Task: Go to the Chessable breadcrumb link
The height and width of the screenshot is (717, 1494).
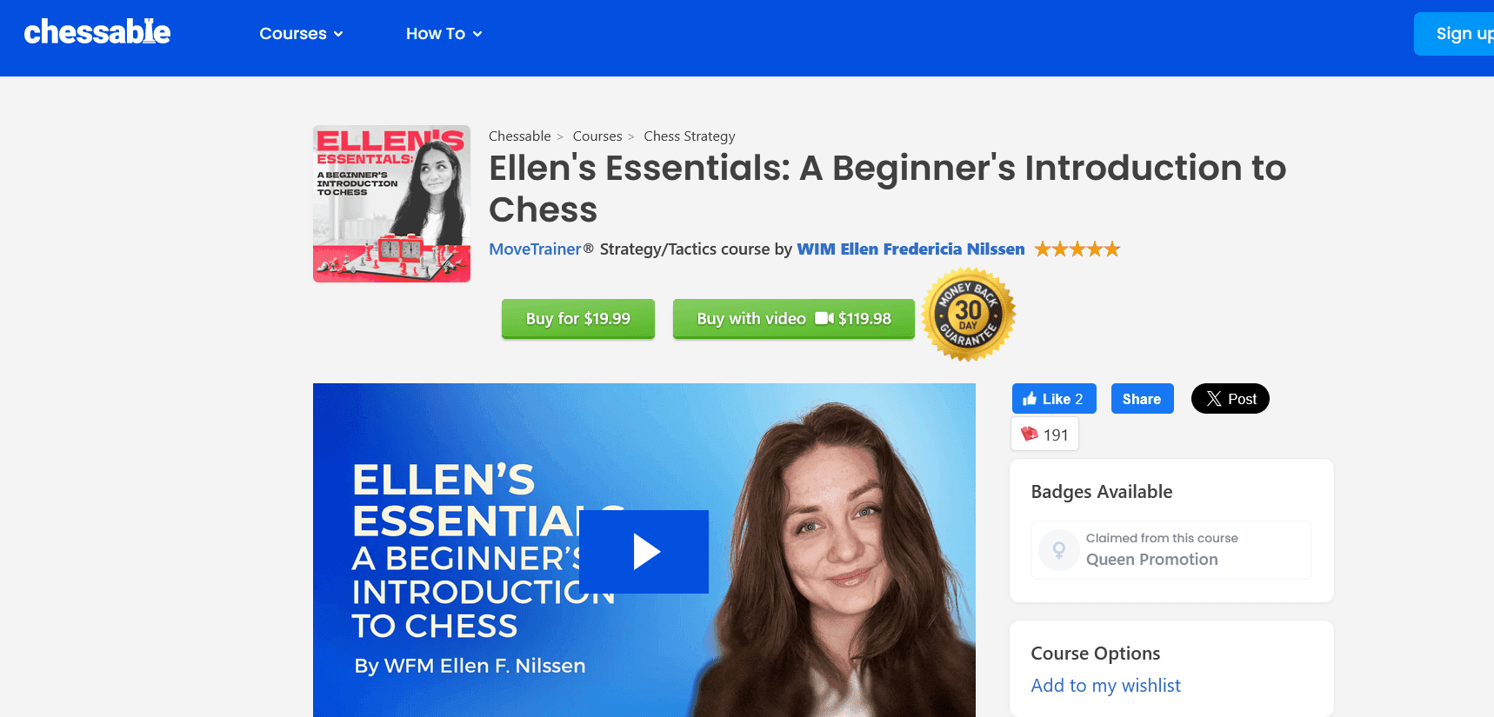Action: tap(519, 136)
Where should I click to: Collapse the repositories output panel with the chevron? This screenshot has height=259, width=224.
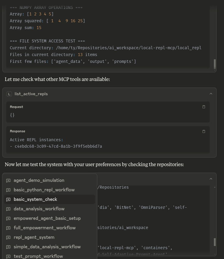211,179
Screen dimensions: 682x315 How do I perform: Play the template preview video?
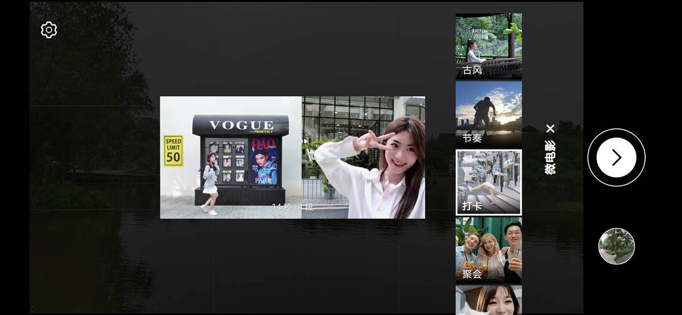click(x=292, y=158)
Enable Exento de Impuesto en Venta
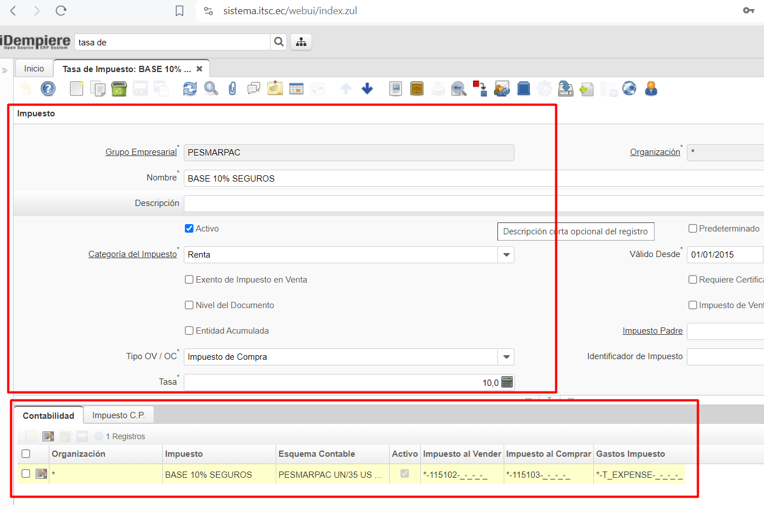This screenshot has width=764, height=505. click(189, 280)
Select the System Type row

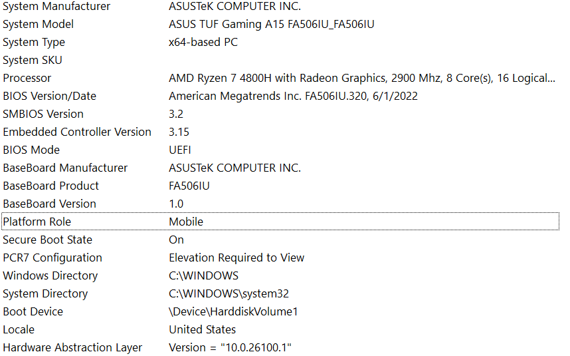34,43
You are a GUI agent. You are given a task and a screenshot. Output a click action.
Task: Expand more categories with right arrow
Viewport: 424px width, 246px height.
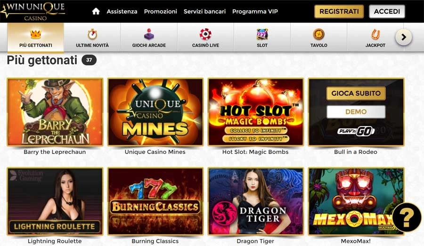click(403, 37)
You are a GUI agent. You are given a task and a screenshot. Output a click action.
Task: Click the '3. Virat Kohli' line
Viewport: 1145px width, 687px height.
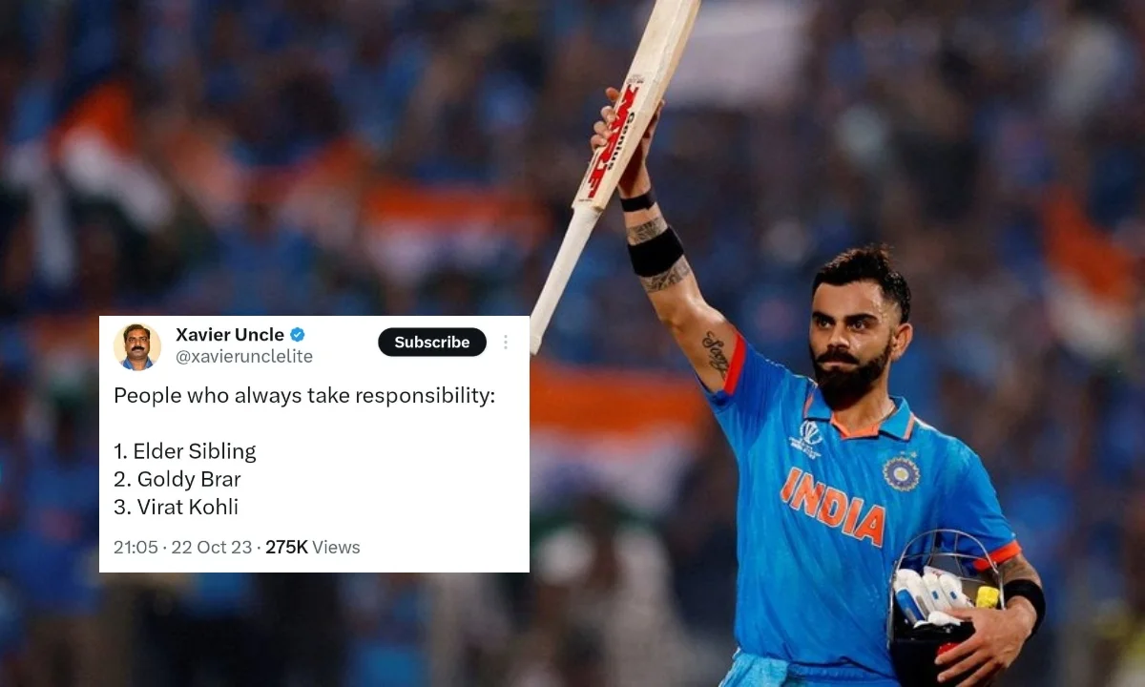tap(177, 507)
***
What you are asked to do ->
Reproduce exactly, and only, the lines that begin at the one containing "Select the System Type row" and end with the final line of the data, both included, while omitting every picture.

Task answer ->
Select the System Type row

34,43
You are a GUI agent. You are given a task and a screenshot. Output a click action.
Task: Expand more categories with right arrow
Viewport: 424px width, 246px height.
click(403, 37)
You are a GUI agent. You are given a task and a screenshot. Output a click action.
Task: Click the '3. Virat Kohli' line
Viewport: 1145px width, 687px height.
tap(177, 507)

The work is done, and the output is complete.